Isa Grimm: Klammroth

klammKlammroth war einst ein idyllisches Dörfchen an der Weinstraße, in dem es sich die Touristen gut gehen ließen. Lauschige Weinstuben luden zum Umtrunk ein, das tiefe Tal und die umliegenden Wälder zum Wandern und Spazieren.

Alles ändere sich, als die Fernstraße verlegt wurde und ein grauenhaftes Unglück die Jugend des Städtchens traf.

Ein Ausflug endete in einer Katastrophe. In einem Tunnel rasten vier voll besetzte Busse mit Schülern ineinander, fast einhundert Jugendliche verbrannten bei lebendigem Leib, die wenigen Überlebenden waren für ihr Leben gezeichnet.

Anais, Tochter des Schulleiters, war eine diese Überlebenden. Ihren Rücken ziert ein Narbengeflecht, ihre seelischen Wunden verarbeitet sie als Schriftstellerin in ihren Romanen und als Eventkünstlerin durch die Zurschaustellung ihre unbekleideten Körpers.
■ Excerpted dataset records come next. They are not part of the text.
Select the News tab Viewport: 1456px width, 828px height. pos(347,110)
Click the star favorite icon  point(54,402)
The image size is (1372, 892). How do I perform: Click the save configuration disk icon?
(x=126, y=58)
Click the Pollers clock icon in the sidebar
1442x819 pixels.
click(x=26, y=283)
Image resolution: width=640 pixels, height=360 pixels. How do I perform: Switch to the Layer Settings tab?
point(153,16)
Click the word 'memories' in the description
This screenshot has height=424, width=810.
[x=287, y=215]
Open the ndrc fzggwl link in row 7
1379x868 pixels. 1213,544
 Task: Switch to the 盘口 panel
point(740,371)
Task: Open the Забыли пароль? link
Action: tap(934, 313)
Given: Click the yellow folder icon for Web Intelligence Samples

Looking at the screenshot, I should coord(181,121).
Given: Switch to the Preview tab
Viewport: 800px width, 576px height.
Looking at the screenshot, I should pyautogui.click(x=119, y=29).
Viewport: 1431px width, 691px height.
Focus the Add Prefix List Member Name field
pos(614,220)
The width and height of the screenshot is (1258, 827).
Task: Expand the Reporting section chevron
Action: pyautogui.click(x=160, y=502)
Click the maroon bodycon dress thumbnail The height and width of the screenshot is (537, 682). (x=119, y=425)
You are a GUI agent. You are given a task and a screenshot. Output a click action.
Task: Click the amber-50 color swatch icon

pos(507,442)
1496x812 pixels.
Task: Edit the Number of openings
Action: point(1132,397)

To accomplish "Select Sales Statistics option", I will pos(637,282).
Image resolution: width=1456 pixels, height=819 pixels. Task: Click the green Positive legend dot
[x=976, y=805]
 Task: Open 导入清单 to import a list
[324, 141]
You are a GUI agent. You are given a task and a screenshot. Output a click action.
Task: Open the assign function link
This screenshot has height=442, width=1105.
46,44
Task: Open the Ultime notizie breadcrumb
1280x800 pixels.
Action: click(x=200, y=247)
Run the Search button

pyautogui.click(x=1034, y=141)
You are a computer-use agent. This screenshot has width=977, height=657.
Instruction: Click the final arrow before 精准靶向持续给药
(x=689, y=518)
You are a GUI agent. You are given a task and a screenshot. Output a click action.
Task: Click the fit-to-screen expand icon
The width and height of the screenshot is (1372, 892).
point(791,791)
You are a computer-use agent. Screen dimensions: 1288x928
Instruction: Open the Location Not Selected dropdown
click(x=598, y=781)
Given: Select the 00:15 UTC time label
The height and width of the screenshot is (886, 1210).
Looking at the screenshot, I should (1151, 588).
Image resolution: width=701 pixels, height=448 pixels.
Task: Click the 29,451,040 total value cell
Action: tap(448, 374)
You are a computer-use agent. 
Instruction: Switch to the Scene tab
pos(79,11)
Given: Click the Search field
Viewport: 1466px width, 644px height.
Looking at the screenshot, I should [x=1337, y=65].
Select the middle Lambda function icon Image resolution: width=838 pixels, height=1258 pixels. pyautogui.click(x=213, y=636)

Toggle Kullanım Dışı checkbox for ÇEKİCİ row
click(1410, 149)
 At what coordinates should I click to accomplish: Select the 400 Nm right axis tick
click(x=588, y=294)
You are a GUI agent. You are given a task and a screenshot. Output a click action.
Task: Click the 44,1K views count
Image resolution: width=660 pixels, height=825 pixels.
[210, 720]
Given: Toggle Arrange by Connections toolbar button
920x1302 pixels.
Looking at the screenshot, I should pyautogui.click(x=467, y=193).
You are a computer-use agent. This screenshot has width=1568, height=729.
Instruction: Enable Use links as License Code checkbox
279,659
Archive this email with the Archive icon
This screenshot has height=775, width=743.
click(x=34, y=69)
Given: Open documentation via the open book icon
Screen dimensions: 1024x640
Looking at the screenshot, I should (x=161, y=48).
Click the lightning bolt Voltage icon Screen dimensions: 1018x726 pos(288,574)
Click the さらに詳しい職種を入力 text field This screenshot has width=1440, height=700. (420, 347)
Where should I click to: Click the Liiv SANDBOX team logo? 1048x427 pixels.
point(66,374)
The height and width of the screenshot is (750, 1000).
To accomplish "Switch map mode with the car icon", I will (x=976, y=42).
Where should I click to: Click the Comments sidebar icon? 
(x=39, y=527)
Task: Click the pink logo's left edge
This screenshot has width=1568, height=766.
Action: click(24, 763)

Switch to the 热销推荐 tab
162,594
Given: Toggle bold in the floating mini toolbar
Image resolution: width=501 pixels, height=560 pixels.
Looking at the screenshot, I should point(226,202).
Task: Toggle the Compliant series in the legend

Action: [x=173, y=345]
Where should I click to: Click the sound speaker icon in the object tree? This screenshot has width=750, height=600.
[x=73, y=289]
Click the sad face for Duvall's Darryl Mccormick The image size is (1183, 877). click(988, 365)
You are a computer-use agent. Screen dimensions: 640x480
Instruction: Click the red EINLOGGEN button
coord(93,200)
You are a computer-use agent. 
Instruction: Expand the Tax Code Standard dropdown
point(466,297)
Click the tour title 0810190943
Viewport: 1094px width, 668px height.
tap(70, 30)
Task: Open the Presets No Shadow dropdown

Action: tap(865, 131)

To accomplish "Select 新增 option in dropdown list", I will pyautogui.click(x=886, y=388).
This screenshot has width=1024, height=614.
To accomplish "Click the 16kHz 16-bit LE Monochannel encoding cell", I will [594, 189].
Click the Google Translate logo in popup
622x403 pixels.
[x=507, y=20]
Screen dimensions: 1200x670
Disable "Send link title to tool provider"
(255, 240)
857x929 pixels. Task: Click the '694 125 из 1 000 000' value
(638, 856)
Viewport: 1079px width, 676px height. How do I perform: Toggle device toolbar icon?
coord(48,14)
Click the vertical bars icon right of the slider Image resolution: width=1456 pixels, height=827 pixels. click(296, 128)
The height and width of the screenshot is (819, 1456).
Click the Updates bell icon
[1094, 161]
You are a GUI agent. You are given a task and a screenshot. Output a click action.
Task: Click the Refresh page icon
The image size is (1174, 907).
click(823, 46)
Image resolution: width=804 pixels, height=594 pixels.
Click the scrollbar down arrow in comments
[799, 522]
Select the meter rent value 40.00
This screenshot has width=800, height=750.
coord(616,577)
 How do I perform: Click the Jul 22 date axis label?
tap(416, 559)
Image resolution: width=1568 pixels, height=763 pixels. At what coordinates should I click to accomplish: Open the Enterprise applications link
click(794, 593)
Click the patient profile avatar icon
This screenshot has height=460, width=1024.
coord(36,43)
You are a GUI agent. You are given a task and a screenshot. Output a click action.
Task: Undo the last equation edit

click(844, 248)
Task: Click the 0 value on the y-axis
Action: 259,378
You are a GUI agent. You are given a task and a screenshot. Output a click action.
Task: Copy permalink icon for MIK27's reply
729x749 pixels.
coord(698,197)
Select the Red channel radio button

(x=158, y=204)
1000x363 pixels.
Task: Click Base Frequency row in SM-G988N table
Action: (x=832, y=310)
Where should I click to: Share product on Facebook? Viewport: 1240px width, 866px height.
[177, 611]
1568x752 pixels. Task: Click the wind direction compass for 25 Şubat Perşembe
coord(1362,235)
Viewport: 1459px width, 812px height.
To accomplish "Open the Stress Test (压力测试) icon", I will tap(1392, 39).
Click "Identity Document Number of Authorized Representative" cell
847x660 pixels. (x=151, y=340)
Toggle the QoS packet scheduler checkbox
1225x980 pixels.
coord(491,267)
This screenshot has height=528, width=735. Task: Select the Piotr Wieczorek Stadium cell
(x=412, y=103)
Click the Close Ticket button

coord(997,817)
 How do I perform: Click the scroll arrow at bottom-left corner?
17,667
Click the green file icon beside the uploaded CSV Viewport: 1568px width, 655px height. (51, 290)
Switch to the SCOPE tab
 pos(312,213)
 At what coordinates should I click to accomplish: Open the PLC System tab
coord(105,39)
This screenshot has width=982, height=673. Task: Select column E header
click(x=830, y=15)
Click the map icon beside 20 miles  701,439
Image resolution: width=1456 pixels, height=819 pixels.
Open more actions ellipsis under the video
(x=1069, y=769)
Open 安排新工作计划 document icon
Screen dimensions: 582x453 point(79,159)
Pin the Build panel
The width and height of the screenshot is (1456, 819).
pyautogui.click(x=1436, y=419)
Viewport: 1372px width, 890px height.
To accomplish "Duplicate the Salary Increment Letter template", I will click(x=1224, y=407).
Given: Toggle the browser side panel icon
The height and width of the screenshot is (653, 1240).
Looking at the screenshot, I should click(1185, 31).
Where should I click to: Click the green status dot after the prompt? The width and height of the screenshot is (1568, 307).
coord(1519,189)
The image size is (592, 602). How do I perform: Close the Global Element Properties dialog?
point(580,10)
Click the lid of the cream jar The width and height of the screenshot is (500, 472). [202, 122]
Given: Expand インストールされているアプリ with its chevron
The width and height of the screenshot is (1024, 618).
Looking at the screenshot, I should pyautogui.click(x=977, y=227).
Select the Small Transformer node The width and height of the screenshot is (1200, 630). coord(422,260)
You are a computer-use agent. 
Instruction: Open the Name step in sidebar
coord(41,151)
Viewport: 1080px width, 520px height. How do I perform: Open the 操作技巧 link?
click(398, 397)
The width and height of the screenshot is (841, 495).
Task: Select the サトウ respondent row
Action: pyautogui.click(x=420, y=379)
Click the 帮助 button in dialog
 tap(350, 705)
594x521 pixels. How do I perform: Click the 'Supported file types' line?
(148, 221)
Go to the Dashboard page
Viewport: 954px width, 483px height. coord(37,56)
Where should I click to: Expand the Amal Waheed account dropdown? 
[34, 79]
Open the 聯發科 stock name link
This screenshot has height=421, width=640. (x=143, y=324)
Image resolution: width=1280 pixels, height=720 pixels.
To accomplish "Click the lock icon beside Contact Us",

Als ihre Stiefmutter tot im ausgebrannten Haus ihres dementen Vaters aufgefunden wird, muss sie an den Ort ihrer traumatischen Jugend zurückkehren. Begleitet nur von ihrer in London lebenden Tochter stellt sie sich ihren Erinnerungen und trifft auf alte Bekannte.

Wer aber hat ihre Stiefmutter ermordet, und warum wird sie vom Unfallort, dem alten längst geschlossenen Tunnel angezogen?

Die Spuren führen weit zurück in die Vergangenheit. Schon kurz vor dem Ende des zweiten Weltkrieges kamen im Tunnel eine Reihe von Kindern ums Leben. Doch wie hängen die beiden Tragödien zusammen, wer oder was steckt hinter dem Leid, den Schmerzen und dem Tot der mit dem Tunnel verbunden ist?

Auf der Suche nach Antworten findet Anais auch so manche Antworten, die sie lieber nicht gehört hätte, stößt auf Geheimnisse und Abgründe ohnegleichen …

Isa Grimms Erstlingsroman greift ein Thema auf, das der Dramaturgin laut Verlagsangaben immer schon wichtig war. Sie promovierte über Gespenstergeschichten und so ist es kein Wunder, dass es vorliegend auch um Gespenster – wenn auch nicht der klassischen Art – geht.
Von der Stimmung her erinnerte mich der Roman etwas an Stephen Kings „Es“, wie dieser auch begegnet uns auf dem Weg eine Gruppe junger Menschen voller Träume, Hoffnungen und Pläne, die durch ein Ereignis aus der Bahn geworfen werden. Hier aber hört denn auch die Gemeinsamkeit schon wieder auf.

Isa Grimm geht es im Roman darum, ihren Leser durch eine atmosphärisch dichte, stilistisch sehr ansprechende Handlung gefangen zu nehmen. Und es geht ihr darum aufzuzeigen, wie Leid, sei es körperlich oder seelisch Menschen prägt, beeinflusst und verändert.
So ist dies bei all der gruseligen Atmosphäre des Bandes, all der nervenzerfetzenden Spannung auch, ja insbesondere ein Buch über das Leiden und über Schuld. Hier hat die Autorin eine faszinierende Charakterstudie betrieben, bringt uns auf unaufdringliche Art und Weise die traumatisierte Protagonistin näher und vermittelt deren Emotionen auf erschreckend direkte, ergreifende Art und Weise.

Isa Grimm: Klammroth.
Bastei Lübbe, März 2014.
336 Seiten, Taschenbuch, 14,99 Euro.

Diese Rezension wurde verfasst von Carsten Kuhr.